- The task -
Each line must appear in the answer exactly as it does in the data.

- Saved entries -
***
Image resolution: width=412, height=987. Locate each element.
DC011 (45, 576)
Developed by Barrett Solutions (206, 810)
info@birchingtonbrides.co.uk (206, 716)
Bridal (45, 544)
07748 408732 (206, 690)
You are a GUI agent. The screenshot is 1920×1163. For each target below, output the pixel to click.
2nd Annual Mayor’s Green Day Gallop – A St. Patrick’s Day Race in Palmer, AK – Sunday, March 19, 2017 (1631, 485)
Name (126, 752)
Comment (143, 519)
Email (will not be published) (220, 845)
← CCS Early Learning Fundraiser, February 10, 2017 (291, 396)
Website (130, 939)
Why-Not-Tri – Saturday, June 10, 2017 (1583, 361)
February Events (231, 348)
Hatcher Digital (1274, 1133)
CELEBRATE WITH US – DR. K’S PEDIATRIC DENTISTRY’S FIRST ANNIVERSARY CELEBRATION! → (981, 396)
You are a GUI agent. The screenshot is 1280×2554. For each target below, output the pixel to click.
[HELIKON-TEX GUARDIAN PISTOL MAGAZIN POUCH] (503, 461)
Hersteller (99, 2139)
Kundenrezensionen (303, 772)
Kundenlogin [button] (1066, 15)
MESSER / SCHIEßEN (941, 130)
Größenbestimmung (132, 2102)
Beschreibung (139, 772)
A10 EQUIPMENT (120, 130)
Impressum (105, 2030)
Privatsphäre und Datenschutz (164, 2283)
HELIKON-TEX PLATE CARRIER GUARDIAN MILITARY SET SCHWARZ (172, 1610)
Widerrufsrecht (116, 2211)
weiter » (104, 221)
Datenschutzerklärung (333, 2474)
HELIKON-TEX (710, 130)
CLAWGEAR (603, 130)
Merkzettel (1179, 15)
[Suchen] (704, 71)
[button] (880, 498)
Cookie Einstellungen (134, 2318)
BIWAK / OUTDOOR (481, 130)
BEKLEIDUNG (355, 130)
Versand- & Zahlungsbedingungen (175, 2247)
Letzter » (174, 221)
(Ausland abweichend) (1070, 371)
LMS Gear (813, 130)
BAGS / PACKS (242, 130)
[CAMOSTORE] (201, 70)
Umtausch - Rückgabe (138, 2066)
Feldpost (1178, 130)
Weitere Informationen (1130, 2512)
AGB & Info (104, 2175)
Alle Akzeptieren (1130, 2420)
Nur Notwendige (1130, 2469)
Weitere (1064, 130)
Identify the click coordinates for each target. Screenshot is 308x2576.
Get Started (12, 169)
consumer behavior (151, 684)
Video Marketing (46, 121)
***
- Output below -
Image resolution: width=412, height=987. Locate each element.
DC011 (45, 576)
Developed by Barrett Solutions (206, 810)
info@birchingtonbrides.co.uk (206, 716)
Bridal (45, 544)
07748 408732 (206, 690)
You are a GUI agent. The screenshot is 1920×1163. For each target below, output the pixel to click.
2nd Annual Mayor’s Green Day Gallop – A St. Patrick’s Day Race in Palmer, AK – Sunday, March 19, 2017 (1631, 485)
Name (126, 752)
Comment (143, 519)
Email (will not be published) (220, 845)
← CCS Early Learning Fundraiser, February 10, 2017 (291, 396)
Website (130, 939)
Why-Not-Tri – Saturday, June 10, 2017 (1583, 361)
February Events (231, 348)
Hatcher Digital (1274, 1133)
CELEBRATE WITH US – DR. K’S PEDIATRIC DENTISTRY’S FIRST ANNIVERSARY CELEBRATION! → (981, 396)
You are a GUI agent. The screenshot is 1280×2554. For each target below, output the pixel to click.
[HELIKON-TEX GUARDIAN PISTOL MAGAZIN POUCH] (503, 461)
Hersteller (99, 2139)
Kundenrezensionen (303, 772)
Kundenlogin [button] (1066, 15)
MESSER / SCHIEßEN (941, 130)
Größenbestimmung (132, 2102)
Beschreibung (139, 772)
A10 EQUIPMENT (120, 130)
Impressum (105, 2030)
Privatsphäre und Datenschutz (164, 2283)
HELIKON-TEX PLATE CARRIER GUARDIAN MILITARY SET SCHWARZ (172, 1610)
Widerrufsrecht (116, 2211)
weiter » (104, 221)
Datenschutzerklärung (333, 2474)
HELIKON-TEX (710, 130)
CLAWGEAR (603, 130)
Merkzettel (1179, 15)
[Suchen] (704, 71)
[button] (880, 498)
Cookie Einstellungen (134, 2318)
BIWAK / OUTDOOR (481, 130)
BEKLEIDUNG (355, 130)
Versand- & Zahlungsbedingungen (175, 2247)
Letzter » (174, 221)
(Ausland abweichend) (1070, 371)
LMS Gear (813, 130)
BAGS / PACKS (242, 130)
[CAMOSTORE] (201, 70)
Umtausch - Rückgabe (138, 2066)
Feldpost (1178, 130)
Weitere Informationen (1130, 2512)
AGB & Info (104, 2175)
Alle Akzeptieren (1130, 2420)
Nur Notwendige (1130, 2469)
Weitere (1064, 130)
Identify the click coordinates for each target. Screenshot is 308x2576.
Get Started (12, 169)
consumer behavior (151, 684)
Video Marketing (46, 121)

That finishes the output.